About 700 personnel, alongside divers and helicopters were mobilized from early Monday morning to search for 13 people still listed as missing.
Local authorities initially announced a total of 50 had been swept into the seas by the abnormally high tidal wave, but concluded the actual number was uncertain as the former was based on witnesses' statements.
The exact cause of the tidal wave is still puzzling meteorologists and experts.
The Korean Meteorology Administration (KMA) said a fast moving underwater current being blocked by the breakwater could have created the wave. However, oceanographers refute this, saying the breakwater was incidental to the incident.
``No earthquakes were detected at the time and the velocity of the wind then ranged between 0.5-4 meters per second. Thus, weather conditions were not directly responsible for the tidal wave,'' the KMA said Sunday, adding ``it might have been a man-made disaster.''
But professors of oceanography said the artificial structure had nothing to do with the incident.
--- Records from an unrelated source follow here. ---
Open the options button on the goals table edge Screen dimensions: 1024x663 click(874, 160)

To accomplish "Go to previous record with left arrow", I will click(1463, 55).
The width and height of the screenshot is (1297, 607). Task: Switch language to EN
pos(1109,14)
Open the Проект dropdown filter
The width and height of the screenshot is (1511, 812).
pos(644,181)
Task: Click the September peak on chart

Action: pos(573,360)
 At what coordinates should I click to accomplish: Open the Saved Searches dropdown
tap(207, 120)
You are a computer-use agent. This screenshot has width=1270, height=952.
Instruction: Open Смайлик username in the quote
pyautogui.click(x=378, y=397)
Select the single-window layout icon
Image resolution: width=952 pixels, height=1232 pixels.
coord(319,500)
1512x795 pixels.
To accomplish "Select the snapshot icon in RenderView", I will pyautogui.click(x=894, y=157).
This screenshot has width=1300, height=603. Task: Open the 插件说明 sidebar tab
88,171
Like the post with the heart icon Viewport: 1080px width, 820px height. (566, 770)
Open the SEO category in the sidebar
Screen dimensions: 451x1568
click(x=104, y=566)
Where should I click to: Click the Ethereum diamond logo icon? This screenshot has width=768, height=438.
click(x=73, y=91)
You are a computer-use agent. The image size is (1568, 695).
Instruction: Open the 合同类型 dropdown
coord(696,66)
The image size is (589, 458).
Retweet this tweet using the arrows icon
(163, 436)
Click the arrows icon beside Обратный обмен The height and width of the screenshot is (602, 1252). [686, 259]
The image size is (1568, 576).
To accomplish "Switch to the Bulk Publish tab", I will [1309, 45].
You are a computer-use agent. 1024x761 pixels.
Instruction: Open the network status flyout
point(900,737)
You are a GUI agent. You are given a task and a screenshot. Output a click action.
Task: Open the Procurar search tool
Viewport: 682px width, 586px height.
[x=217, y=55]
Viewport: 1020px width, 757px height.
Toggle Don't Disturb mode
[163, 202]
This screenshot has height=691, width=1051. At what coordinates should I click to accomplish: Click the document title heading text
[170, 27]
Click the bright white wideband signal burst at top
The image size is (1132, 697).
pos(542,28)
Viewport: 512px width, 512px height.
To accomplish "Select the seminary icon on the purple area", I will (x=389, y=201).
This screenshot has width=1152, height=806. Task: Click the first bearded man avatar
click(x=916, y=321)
Prof. Lee Jong-seop at Pukyong National University said the breakwater had stood there for a long time, but no other waves had been reported in the past. ``This means other unaccountable factors triggered the event.''
Also, Prof. Choi Byeong-ho at Sungkyunkwan University said that he didn't think the breakwater caused the wave. ``We need to review various factors to discover its origin,'' he said.
Witnesses said the tidal wave that slammed into the breakwater was at least 10 meters high. ``The sea water receded at once like an ebb tide and then a high wave smashed into the breakwater and rocks sweeping anglers and tourists into the sea,'' a witness said.